EXERCISE AIM: Copy the records below character for character.

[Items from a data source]

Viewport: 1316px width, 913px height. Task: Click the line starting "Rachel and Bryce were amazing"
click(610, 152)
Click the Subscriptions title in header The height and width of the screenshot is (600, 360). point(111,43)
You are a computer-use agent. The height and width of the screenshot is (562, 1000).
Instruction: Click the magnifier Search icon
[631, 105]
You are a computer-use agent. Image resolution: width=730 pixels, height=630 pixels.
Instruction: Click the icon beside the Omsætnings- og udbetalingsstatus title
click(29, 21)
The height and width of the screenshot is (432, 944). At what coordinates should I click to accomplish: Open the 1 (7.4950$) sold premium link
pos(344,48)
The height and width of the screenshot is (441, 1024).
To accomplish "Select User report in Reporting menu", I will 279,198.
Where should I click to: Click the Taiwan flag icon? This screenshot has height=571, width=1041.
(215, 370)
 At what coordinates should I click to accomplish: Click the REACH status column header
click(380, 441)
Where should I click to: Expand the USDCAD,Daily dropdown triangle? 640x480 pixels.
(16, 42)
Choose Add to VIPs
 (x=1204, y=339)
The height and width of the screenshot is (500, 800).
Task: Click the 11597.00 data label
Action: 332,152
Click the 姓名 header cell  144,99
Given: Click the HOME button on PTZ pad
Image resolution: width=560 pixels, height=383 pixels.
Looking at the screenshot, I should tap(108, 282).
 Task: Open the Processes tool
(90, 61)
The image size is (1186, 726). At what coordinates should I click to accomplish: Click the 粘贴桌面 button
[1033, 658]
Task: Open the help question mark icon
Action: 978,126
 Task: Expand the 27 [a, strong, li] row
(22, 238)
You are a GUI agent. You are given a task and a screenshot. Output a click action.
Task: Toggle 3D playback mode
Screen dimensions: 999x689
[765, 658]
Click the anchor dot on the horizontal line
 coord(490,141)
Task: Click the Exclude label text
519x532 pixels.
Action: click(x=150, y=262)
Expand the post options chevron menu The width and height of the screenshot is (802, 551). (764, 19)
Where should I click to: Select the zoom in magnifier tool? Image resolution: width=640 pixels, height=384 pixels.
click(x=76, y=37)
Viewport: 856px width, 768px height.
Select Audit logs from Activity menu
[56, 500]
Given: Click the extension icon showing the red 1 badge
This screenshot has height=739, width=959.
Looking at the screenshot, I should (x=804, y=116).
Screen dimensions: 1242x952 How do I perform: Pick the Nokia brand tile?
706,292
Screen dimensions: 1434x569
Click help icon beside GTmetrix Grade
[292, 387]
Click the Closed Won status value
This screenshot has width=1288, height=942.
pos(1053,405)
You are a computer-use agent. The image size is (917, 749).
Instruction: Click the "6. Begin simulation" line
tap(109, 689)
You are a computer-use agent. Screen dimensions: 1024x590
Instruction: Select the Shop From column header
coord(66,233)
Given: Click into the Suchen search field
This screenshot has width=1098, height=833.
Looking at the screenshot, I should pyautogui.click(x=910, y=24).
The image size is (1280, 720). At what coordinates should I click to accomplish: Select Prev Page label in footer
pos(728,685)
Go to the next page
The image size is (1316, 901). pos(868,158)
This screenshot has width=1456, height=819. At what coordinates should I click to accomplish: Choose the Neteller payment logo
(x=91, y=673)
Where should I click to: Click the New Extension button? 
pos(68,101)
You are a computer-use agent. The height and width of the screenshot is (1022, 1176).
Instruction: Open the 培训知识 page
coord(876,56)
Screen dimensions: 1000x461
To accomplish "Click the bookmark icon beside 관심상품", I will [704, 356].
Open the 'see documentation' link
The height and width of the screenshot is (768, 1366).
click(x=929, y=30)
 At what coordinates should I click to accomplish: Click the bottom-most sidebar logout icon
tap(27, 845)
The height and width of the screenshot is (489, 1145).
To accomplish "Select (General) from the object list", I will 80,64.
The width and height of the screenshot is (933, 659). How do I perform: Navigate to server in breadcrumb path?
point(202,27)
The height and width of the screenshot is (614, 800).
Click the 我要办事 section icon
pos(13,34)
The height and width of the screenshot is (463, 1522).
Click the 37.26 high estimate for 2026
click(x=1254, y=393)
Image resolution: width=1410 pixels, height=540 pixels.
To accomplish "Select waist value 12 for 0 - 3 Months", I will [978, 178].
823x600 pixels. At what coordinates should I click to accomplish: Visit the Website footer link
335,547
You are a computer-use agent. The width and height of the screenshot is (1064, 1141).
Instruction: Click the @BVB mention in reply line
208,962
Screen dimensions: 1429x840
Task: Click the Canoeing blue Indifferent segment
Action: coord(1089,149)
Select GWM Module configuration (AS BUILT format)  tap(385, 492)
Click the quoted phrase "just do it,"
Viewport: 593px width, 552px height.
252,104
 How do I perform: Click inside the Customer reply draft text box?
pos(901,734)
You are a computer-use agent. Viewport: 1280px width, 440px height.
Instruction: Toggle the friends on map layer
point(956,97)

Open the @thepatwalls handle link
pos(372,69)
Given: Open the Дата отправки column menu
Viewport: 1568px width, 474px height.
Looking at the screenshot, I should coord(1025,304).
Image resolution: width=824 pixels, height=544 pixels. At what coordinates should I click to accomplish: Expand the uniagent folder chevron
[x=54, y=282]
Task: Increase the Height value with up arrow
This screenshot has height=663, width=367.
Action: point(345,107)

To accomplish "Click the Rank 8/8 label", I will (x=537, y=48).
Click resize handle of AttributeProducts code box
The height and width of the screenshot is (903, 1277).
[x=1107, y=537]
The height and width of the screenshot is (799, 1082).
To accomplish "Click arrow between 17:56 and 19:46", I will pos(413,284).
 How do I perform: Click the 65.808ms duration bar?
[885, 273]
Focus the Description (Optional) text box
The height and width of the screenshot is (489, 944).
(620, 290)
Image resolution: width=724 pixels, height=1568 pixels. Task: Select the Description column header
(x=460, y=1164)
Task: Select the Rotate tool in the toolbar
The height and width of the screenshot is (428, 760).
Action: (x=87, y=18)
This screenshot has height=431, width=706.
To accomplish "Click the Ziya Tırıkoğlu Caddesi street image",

RESPONSE BOX:
Viewport: 1316px width, 913px height. Task: Click the line starting "Rachel and Bryce were amazing"
click(610, 152)
Click the Subscriptions title in header The height and width of the screenshot is (600, 360). point(111,43)
You are a computer-use agent. The height and width of the screenshot is (562, 1000).
Instruction: Click the magnifier Search icon
[631, 105]
You are a computer-use agent. Image resolution: width=730 pixels, height=630 pixels.
Instruction: Click the icon beside the Omsætnings- og udbetalingsstatus title
click(29, 21)
The height and width of the screenshot is (432, 944). At what coordinates should I click to accomplish: Open the 1 (7.4950$) sold premium link
pos(344,48)
The height and width of the screenshot is (441, 1024).
To accomplish "Select User report in Reporting menu", I will 279,198.
Where should I click to: Click the Taiwan flag icon? This screenshot has height=571, width=1041.
(215, 370)
 At what coordinates should I click to accomplish: Click the REACH status column header
click(380, 441)
Where should I click to: Expand the USDCAD,Daily dropdown triangle? 640x480 pixels.
(16, 42)
Choose Add to VIPs
 (x=1204, y=339)
The height and width of the screenshot is (500, 800).
Task: Click the 11597.00 data label
Action: 332,152
Click the 姓名 header cell  144,99
Given: Click the HOME button on PTZ pad
Image resolution: width=560 pixels, height=383 pixels.
Looking at the screenshot, I should tap(108, 282).
 Task: Open the Processes tool
(90, 61)
The image size is (1186, 726). At what coordinates should I click to accomplish: Click the 粘贴桌面 button
[1033, 658]
Task: Open the help question mark icon
Action: 978,126
 Task: Expand the 27 [a, strong, li] row
(22, 238)
You are a GUI agent. You are given a task and a screenshot. Output a click action.
Task: Toggle 3D playback mode
Screen dimensions: 999x689
[765, 658]
Click the anchor dot on the horizontal line
 coord(490,141)
Task: Click the Exclude label text
519x532 pixels.
Action: click(x=150, y=262)
Expand the post options chevron menu The width and height of the screenshot is (802, 551). (764, 19)
Where should I click to: Select the zoom in magnifier tool? Image resolution: width=640 pixels, height=384 pixels.
click(x=76, y=37)
Viewport: 856px width, 768px height.
Select Audit logs from Activity menu
[56, 500]
Given: Click the extension icon showing the red 1 badge
This screenshot has height=739, width=959.
Looking at the screenshot, I should (x=804, y=116).
Screen dimensions: 1242x952 How do I perform: Pick the Nokia brand tile?
706,292
Screen dimensions: 1434x569
Click help icon beside GTmetrix Grade
[292, 387]
Click the Closed Won status value
This screenshot has width=1288, height=942.
pos(1053,405)
You are a computer-use agent. The image size is (917, 749).
Instruction: Click the "6. Begin simulation" line
tap(109, 689)
You are a computer-use agent. Screen dimensions: 1024x590
Instruction: Select the Shop From column header
coord(66,233)
Given: Click into the Suchen search field
This screenshot has width=1098, height=833.
Looking at the screenshot, I should pyautogui.click(x=910, y=24).
The image size is (1280, 720). At what coordinates should I click to accomplish: Select Prev Page label in footer
pos(728,685)
Go to the next page
The image size is (1316, 901). pos(868,158)
This screenshot has width=1456, height=819. At what coordinates should I click to accomplish: Choose the Neteller payment logo
(x=91, y=673)
Where should I click to: Click the New Extension button? 
pos(68,101)
You are a computer-use agent. The height and width of the screenshot is (1022, 1176).
Instruction: Open the 培训知识 page
coord(876,56)
Screen dimensions: 1000x461
To accomplish "Click the bookmark icon beside 관심상품", I will [704, 356].
Open the 'see documentation' link
The height and width of the screenshot is (768, 1366).
click(x=929, y=30)
 At what coordinates should I click to accomplish: Click the bottom-most sidebar logout icon
tap(27, 845)
The height and width of the screenshot is (489, 1145).
To accomplish "Select (General) from the object list", I will 80,64.
The width and height of the screenshot is (933, 659). How do I perform: Navigate to server in breadcrumb path?
point(202,27)
The height and width of the screenshot is (614, 800).
Click the 我要办事 section icon
pos(13,34)
The height and width of the screenshot is (463, 1522).
Click the 37.26 high estimate for 2026
click(x=1254, y=393)
Image resolution: width=1410 pixels, height=540 pixels.
To accomplish "Select waist value 12 for 0 - 3 Months", I will [978, 178].
823x600 pixels. At what coordinates should I click to accomplish: Visit the Website footer link
335,547
You are a computer-use agent. The width and height of the screenshot is (1064, 1141).
Instruction: Click the @BVB mention in reply line
208,962
Screen dimensions: 1429x840
Task: Click the Canoeing blue Indifferent segment
Action: coord(1089,149)
Select GWM Module configuration (AS BUILT format)  tap(385, 492)
Click the quoted phrase "just do it,"
Viewport: 593px width, 552px height.
252,104
 How do I perform: Click inside the Customer reply draft text box?
pos(901,734)
You are a computer-use agent. Viewport: 1280px width, 440px height.
Instruction: Toggle the friends on map layer
point(956,97)

Open the @thepatwalls handle link
pos(372,69)
Given: Open the Дата отправки column menu
Viewport: 1568px width, 474px height.
Looking at the screenshot, I should coord(1025,304).
Image resolution: width=824 pixels, height=544 pixels. At what coordinates should I click to accomplish: Expand the uniagent folder chevron
[x=54, y=282]
Task: Increase the Height value with up arrow
This screenshot has height=663, width=367.
Action: point(345,107)

To accomplish "Click the Rank 8/8 label", I will (x=537, y=48).
Click resize handle of AttributeProducts code box
The height and width of the screenshot is (903, 1277).
[x=1107, y=537]
The height and width of the screenshot is (799, 1082).
To accomplish "Click arrow between 17:56 and 19:46", I will pos(413,284).
 How do I perform: Click the 65.808ms duration bar?
[885, 273]
Focus the Description (Optional) text box
The height and width of the screenshot is (489, 944).
(620, 290)
Image resolution: width=724 pixels, height=1568 pixels. Task: Select the Description column header
(x=460, y=1164)
Task: Select the Rotate tool in the toolbar
The height and width of the screenshot is (428, 760).
Action: (x=87, y=18)
This screenshot has height=431, width=706.
To accomplish "Click the Ziya Tırıkoğlu Caddesi street image",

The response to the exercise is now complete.